_Exercise inputs_

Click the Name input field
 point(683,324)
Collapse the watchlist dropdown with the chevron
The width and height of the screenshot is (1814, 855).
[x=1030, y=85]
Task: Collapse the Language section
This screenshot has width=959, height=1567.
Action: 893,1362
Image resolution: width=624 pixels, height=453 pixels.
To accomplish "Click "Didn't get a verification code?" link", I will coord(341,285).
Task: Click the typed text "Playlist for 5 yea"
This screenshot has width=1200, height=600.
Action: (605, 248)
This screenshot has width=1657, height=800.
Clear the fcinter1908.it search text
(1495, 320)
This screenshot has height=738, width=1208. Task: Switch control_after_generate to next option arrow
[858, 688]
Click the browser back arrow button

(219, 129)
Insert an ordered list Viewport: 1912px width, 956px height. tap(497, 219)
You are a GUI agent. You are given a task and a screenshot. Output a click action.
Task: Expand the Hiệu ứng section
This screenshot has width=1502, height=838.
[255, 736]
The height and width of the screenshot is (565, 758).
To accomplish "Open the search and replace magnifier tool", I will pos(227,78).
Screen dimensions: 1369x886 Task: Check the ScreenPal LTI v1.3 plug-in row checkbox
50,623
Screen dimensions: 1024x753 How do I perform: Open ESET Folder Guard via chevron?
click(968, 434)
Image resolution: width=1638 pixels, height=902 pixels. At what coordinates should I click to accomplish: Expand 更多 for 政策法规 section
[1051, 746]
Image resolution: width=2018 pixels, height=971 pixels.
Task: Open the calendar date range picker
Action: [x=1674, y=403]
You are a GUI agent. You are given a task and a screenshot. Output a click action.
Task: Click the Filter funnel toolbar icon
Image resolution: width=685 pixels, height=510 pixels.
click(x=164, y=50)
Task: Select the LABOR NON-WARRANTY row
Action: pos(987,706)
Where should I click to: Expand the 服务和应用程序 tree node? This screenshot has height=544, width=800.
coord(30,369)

_Goal_
Copy out every item above word for word, keeping each line in its original order.

_Solution for this exercise_
Click the Name input field
 point(683,324)
Collapse the watchlist dropdown with the chevron
The width and height of the screenshot is (1814, 855).
[x=1030, y=85]
Task: Collapse the Language section
This screenshot has width=959, height=1567.
Action: 893,1362
Image resolution: width=624 pixels, height=453 pixels.
To accomplish "Click "Didn't get a verification code?" link", I will coord(341,285).
Task: Click the typed text "Playlist for 5 yea"
This screenshot has width=1200, height=600.
Action: (605, 248)
This screenshot has width=1657, height=800.
Clear the fcinter1908.it search text
(1495, 320)
This screenshot has height=738, width=1208. Task: Switch control_after_generate to next option arrow
[858, 688]
Click the browser back arrow button

(219, 129)
Insert an ordered list Viewport: 1912px width, 956px height. tap(497, 219)
You are a GUI agent. You are given a task and a screenshot. Output a click action.
Task: Expand the Hiệu ứng section
This screenshot has width=1502, height=838.
[255, 736]
The height and width of the screenshot is (565, 758).
To accomplish "Open the search and replace magnifier tool", I will pos(227,78).
Screen dimensions: 1369x886 Task: Check the ScreenPal LTI v1.3 plug-in row checkbox
50,623
Screen dimensions: 1024x753 How do I perform: Open ESET Folder Guard via chevron?
click(968, 434)
Image resolution: width=1638 pixels, height=902 pixels. At what coordinates should I click to accomplish: Expand 更多 for 政策法规 section
[1051, 746]
Image resolution: width=2018 pixels, height=971 pixels.
Task: Open the calendar date range picker
Action: [x=1674, y=403]
You are a GUI agent. You are given a task and a screenshot. Output a click action.
Task: Click the Filter funnel toolbar icon
Image resolution: width=685 pixels, height=510 pixels.
click(x=164, y=50)
Task: Select the LABOR NON-WARRANTY row
Action: pos(987,706)
Where should I click to: Expand the 服务和应用程序 tree node? This screenshot has height=544, width=800.
coord(30,369)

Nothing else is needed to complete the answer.